When and how did the idea of multiple choice questions (MCQ) come about?

There has been scepticism about the existence of Frederick J. Kelly, who Rishi Amrutiya refers to:

However the account that he came up with it in 1914 is corroborated in Multiple Choice and Testing Machines: A History, citing The Test | Anya Kamenetz:

The multiple-choice question was an important technique for simplifying and mass-producing tests. Frederick Kelly completed his doctoral thesis in 1914 at Kansas State Teacher’s College. He recognized that different teachers tend to give different judgments of student work. And Kelly saw this as a big problem in education. He proposed eliminating this variation through the use of standard tests with predetermined answers. His Kansas Silent Reading Test was a timed reading test that could be given to groups of students all at the same time, without requiring them to write a single sentence, and graded as easily as scanning one’s eyes down a page.

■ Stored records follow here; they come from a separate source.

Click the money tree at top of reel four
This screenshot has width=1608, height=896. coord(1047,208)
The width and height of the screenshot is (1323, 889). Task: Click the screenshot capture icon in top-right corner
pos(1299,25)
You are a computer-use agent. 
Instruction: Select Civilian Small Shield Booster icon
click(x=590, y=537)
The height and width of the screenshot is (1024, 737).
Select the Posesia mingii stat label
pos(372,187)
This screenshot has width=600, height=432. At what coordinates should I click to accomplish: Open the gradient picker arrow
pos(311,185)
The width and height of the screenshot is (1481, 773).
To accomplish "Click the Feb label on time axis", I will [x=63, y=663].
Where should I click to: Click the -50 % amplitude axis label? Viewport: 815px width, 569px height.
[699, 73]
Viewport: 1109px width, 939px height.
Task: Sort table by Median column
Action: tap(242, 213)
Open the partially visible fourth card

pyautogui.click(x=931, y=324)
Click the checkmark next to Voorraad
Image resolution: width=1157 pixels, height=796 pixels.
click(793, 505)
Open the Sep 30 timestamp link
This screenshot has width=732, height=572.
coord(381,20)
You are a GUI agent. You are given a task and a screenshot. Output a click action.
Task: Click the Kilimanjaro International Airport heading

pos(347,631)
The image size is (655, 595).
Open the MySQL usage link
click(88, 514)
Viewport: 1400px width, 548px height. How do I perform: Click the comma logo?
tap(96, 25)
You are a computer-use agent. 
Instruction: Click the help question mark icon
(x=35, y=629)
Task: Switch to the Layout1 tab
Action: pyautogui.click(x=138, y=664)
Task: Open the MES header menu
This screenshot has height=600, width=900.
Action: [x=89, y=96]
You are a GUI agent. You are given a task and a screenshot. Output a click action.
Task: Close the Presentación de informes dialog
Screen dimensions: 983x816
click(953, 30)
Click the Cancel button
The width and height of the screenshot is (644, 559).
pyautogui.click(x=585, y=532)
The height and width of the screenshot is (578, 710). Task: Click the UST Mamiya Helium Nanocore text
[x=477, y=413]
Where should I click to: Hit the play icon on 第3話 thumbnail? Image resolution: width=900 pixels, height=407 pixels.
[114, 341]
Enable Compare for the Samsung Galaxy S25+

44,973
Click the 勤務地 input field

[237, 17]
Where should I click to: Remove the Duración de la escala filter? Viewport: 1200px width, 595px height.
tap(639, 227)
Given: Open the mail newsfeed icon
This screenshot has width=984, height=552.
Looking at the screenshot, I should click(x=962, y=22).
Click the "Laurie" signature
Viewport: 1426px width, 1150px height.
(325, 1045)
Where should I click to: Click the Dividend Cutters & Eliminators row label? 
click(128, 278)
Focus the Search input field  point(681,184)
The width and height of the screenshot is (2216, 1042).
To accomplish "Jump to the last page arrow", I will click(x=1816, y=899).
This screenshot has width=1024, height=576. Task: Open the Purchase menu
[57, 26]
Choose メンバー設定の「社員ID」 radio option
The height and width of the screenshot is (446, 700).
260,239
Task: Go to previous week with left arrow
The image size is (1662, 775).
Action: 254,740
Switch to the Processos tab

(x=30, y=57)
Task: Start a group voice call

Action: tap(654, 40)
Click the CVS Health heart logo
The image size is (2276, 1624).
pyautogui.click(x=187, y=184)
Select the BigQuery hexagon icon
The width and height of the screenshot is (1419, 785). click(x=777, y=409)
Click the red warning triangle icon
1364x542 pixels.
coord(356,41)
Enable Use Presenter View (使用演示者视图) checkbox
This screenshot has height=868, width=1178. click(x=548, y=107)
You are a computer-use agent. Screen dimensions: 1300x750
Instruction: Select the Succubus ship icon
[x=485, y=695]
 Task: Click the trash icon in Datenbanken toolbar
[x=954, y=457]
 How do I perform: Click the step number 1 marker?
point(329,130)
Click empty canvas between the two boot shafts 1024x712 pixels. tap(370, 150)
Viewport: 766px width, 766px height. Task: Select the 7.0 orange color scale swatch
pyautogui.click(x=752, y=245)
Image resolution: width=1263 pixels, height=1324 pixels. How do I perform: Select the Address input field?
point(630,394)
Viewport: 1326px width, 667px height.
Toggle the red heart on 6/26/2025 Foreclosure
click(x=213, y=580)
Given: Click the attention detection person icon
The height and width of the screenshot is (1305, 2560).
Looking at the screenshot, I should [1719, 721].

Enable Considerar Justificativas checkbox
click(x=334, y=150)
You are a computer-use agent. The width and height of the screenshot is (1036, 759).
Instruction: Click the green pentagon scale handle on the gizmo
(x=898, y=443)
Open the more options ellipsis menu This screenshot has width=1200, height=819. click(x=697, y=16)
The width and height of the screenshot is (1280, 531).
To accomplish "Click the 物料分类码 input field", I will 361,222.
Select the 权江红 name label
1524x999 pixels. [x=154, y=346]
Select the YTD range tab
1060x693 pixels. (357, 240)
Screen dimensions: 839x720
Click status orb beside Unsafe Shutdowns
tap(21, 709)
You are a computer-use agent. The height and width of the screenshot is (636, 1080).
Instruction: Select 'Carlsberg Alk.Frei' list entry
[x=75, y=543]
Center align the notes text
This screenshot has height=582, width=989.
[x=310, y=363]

As digital humanities scholar Cathy Davidson writes in her book Now You See It, “To make the tests both objective as measures and efficient administratively, Kelly insisted that questions had to be devised that admitted no ambiguity whatsoever. There had to be wholly right or wholly wrong answers, with no variable interpretations . The format will be familiar to any reader…. Here are the roots of today’s standards-based education reform, solidly preparing youth for the machine age.”

The article shows a picture of a 1916 article by Kelly in The Journal of Educational Psychology, outlining the new approach. You can read it for yourself at Journal of educational psychology : American Psychological Association : Free Download & Streaming : Internet Archive, pp. 63–80.

The Multiple Choice article adds that

Edward Thorndike – the “father” of education psychology – had also developed his theory about animals’ learning in part by giving them multiple options to solve a problem or situation and assessing their responses.